## THE PROBLEM:
Repeat the passage from the article about the Mariners' streak against Oakland, starting at the words "In May, making" and stopping after "embarrassing on my end.". Swap "Seattle" for "the Mariners" throughout.

September 29, 2021 at 11:19 am.

If you’re looking for a reason as to how the Seattle Mariners have defeated Oakland 11 consecutive times this season, Athletics left-hander Cole Irvin might have one.

In May, making his first start against Seattle, Irvin allowed four runs on 10 hits in 4 2/3 innings.

Afterward, Irvin said, “A team like that should not be putting up 10 (hits) against me or anyone.”

Irvin made four more starts against Seattle this season, never pitching more than five innings in any of them and finishing 0-5 with an 8.69 ERA.

“Baseball has a way of humbling itself,” Irvin said. “To be honest, it goes back to the comments I made early in the season. They’re hungry every time. They want to face me and beat me into the ground, and they did that every time I faced them. I wasn’t good enough. It’s embarrassing on my end.

“There’s something about us they don’t like, probably from my comments early in the year. They got more blood in the water, and they’re hungry.”

The Mariners (88-70), seeking to snap a 20-year postseason drought, pulled within a half-game of the Boston Red Sox for the American League’s second and final wild-card berth with a 4-2 victory against the A’s on Tuesday night as Seattle’s Mitch Haniger hit his 100th career homer.

The A’s (85-73) are 3 1/2 games back with four to play and will be eliminated from playoff contention unless they can end their skid against the host Mariners on Wednesday night.

“They’ve had their way with us,” A’s manager Bob Melvin said. “But when we take the field (Wednesday), we expect to win. It doesn’t feel very good to get beat that many times by one team. But you have to go out there and earn it the next day.”

Melvin, a three-time manager of the year, has been beaten at his own game by Mariners manager Scott Servais, whose team has won three in a row and nine of its past 10 games.

Instead of starting the struggling Yusei Kikuchi, the Mariners’ lone All-Star Game representative, on Tuesday, Servais went with fellow left-hander Tyler Anderson on two days’ rest after he was shelled Saturday against the host Los Angeles Angels.

On Tuesday, Anderson went four innings, allowing one run — a solo homer by Chad Pinder — while throwing 40 of 46 pitches for strikes.

In his postgame Zoom call with reporters, Servais held up his lineup card, which had multiple strokes with a highlighter and pen.

## SOURCE EXCERPT:
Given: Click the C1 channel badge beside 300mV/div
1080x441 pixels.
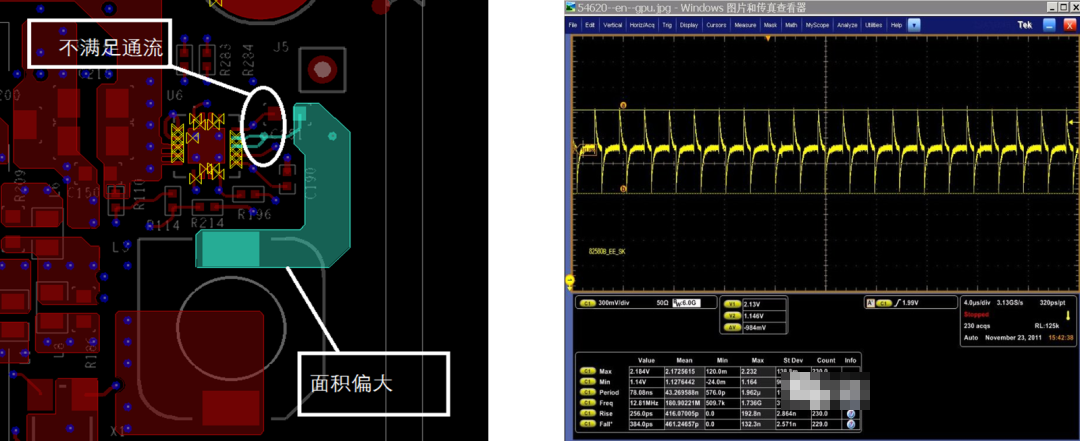Looking at the screenshot, I should [x=587, y=301].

## RESULT:
In May, making his first start against the Mariners, Irvin allowed four runs on 10 hits in 4 2/3 innings.

Afterward, Irvin said, “A team like that should not be putting up 10 (hits) against me or anyone.”

Irvin made four more starts against the Mariners this season, never pitching more than five innings in any of them and finishing 0-5 with an 8.69 ERA.

“Baseball has a way of humbling itself,” Irvin said. “To be honest, it goes back to the comments I made early in the season. They’re hungry every time. They want to face me and beat me into the ground, and they did that every time I faced them. I wasn’t good enough. It’s embarrassing on my end.